Mich freuen an diesem Bericht vor allem zwei Dinge.

Erstens ist es phantastisch, weil dringend nötig, dass immer mehr Christen, Leiter und Gemeinden einsehen, dass sich so manches ändern muss, wenn wir mit den extremen Veränderungen unserer Zeit mithalten wollen. Das gilt besonders in missionarischer Hinsicht, darf aber auch für das ganz normale Gemeindeleben nicht unterschätzt werden. Jeder 08/15-Christ lebt heute in einer ganz neuen Welt mit völlig veränderten Bedingungen und Voraussetzungen. Wenn unsere Gemeinden, Botschaften und theologischen Antworten sich immer weiter vom wahren Leben da draußen entfernen, gewinnen wir nicht nur keine neuen Gläubigen, wir werden obendrein ganz schleichend auch das verlieren, was wir jetzt noch zu haben meinen.
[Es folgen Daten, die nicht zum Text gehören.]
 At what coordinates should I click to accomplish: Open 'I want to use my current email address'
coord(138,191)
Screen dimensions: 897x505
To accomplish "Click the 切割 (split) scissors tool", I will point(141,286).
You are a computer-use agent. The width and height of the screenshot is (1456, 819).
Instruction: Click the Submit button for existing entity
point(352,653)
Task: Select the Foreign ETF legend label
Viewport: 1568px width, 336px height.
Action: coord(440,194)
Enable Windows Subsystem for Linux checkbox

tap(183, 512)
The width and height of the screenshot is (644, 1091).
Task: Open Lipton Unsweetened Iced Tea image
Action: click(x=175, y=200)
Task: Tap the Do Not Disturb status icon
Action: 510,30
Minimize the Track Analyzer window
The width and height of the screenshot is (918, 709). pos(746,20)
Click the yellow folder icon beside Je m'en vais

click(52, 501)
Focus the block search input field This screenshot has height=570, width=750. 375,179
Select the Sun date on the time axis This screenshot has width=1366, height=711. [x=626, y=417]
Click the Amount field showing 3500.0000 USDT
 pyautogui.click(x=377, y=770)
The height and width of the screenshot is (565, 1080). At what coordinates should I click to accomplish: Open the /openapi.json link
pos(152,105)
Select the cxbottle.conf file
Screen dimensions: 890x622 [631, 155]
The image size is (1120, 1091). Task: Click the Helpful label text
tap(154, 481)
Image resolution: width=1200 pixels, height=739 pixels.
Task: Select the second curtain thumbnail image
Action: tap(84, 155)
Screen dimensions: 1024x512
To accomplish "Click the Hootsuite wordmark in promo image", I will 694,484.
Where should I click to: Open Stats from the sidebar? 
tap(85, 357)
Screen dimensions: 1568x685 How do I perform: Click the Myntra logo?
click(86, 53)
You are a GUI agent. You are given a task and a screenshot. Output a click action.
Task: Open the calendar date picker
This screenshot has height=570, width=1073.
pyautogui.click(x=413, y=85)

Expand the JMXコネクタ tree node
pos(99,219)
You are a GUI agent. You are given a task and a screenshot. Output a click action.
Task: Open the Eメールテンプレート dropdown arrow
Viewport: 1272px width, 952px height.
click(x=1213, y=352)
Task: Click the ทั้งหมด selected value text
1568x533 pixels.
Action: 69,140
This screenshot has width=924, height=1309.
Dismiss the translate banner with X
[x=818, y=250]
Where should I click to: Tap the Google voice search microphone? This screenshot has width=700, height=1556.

Zweitens freut mich ganz persönlich, dass alles, was hier beschrieben, aufgelistet und als “neue Entwicklungen” präsentiert wird, H2O schon seit zwölf Jahren praktiziert. Eigentlich gibt es fast nichts, was in diesem Zeitungsartikel erwähnt wird, das H2O nicht auch zu irgendeinem Zeitpunkt durchgeführt und ausprobiert hat. Der große Unterschied ist eigentlich nur,  dass H2O ein ziemlich winziges, sehr kreatives Team war, das all diese Ideen (und noch viele andere, die hier gar nicht erwähnt werden) mehr oder weniger alleine und ohne viel Back-up großer Muttergemeinden skizziert und mit winzigen Ressourcen durchgeführt hat. Oft waren es sogar reine Null-Budget-Projekte, nur möglich gemacht durch puren Enthusiasmus. Die Tatsache, dass sich nun so viele von H2O’s ursprünglichen Projektideen hier wiederfinden (wenn auch vermutlich keine direkten Verbindungen zu H2O bestehen), beweist, dass wir in der Tat ein Zukunftsprojekt sind. Wir hatten einen guten Riecher und Ideen entwickelt, wie erst 10 Jahre später als “völlig neu” einen Durchbruch erleben würden. Das ist ein sehr subtiles Lob unserer offenbar guten Arbeit, und für mich als ehemaligen Projektleiters H2Os ist das nicht nur erfreulich, sondern sogar sehr befriedigend.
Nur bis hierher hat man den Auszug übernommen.